Keseluruhan jawaban dapat dipandang sebagai bagian
dari data dasar studi kasus. Peneliti berkaitan dengan kelompok lain yang
berkepentingan, selanjutnya dapat menggunakan data dasar ini untuk menyusun
laporan actual studi kasusnya. Atau jika tidak ada laporan yang disusun
berkenaan dengan kasus-kasus individual, jawabannya dapat berfungsi sebagai
data dasar bagi analisis lintas kasus berikutnya. Karena jawaban tersebut
merupakan bagian data dasar dan bukan bagian dari laporan akhir, para peneliti
tidak harus menghabiskan waktu guna mencoba membuat jawaban bisa tersajikan.
Dengan kata lain tidak perlu mencapai standar dalam mengedit tugas-tugas kecil.
Cirri yang paling penting dari jawaban yang baik adalah jawaban tersebut
menghubungkan bukti-bukti spesifik dengan isu-isu studi kasus yang tepat.
3.
Memelihara Rangkaian Bukti
Prinsip ii harus diikuti guna meningkatkan
reliabilitas informasi studi kasus. Ini didasarkan atas pemahaman yang mirip
dengan yang digunakan dalam penelitian
kriminologi.
Prinsip ini dimaksudkan untuk memungkinkan pengamat
dalam lingkup yang lebih luas mengikuti asal-muasal bukti sejak dari pertanyaan
awal penelitian hingga konklusi akhir studi kasus yang bersangkutan. Selain
itu, pengamat luas harus dapat melacak langkah-langkah kea rah mana saja. Tidak
adanya bukti yang asli akan menghilangkan makna. Jika tujuan utama tercapai,
studi kasus akan mengarah ke persoalan metodologis dalam menetapkan validitas
konstruk, dan dengan demikian bisa meningkatkan keseluruhan kualitas dari kasus
tersebut.
Perhatikan sekenario berikut. Anda telah membaca
konklusi dari suatu laporan studi kasus, dan ingin mengetahui lebih banyak tentang
asal muasal konklusi tersebut, dan melacak ulang proses penelitiannya.

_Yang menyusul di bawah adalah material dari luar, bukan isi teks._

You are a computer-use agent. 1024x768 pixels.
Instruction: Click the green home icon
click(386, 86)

Pertama, laporan itu sendiri harus sudah memuat sifat yang
efisien tentang proporsi-proporsi yang relevan dari data dasar studi kasusnya.

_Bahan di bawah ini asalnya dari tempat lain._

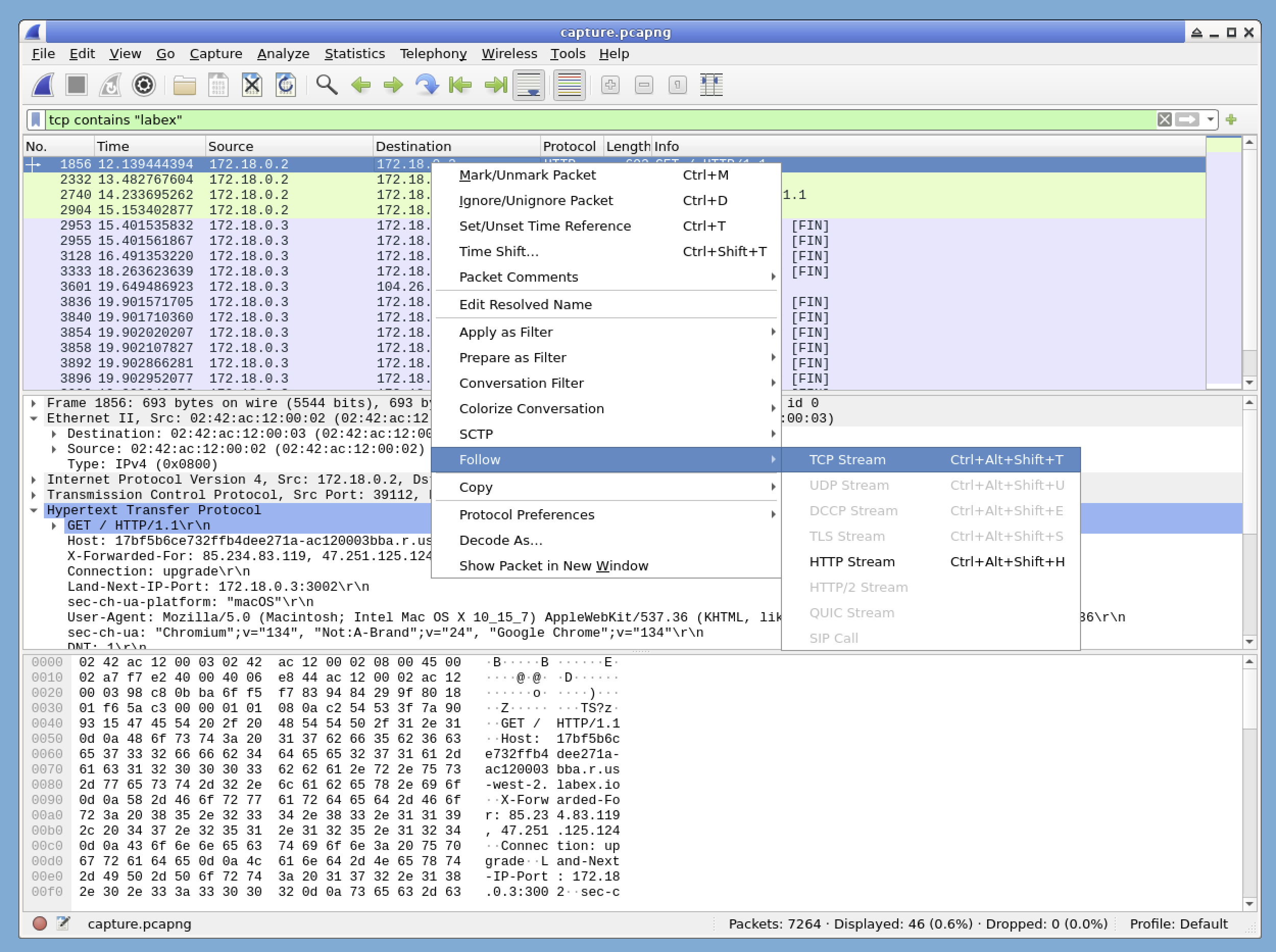Screen dimensions: 1276x952
Task: Click the resize columns toolbar icon
Action: click(712, 85)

Kedua, data dasar tersebut menurut pengawasan hendaknya menyatakan bukti actual
dan menunjukkan keadaan dimana bukti itu dikumpulkan. Ketiga, keadaan ini
hendaknya konsisten dengan prosedur yang spesifik dan pertanyaan-pertanyaan
yang terdapat didalam protocol studi kasusnya, untuk menunjukkan bahwa
pengumpulan datanya betul-betul telah mengikuti prosedur yang ditetapkan
sebelumnya. Terakhir, tulisan protocol harus menunjukkan keterkaitan antara isi
protocol dan pertanyaan awal penelitiannya.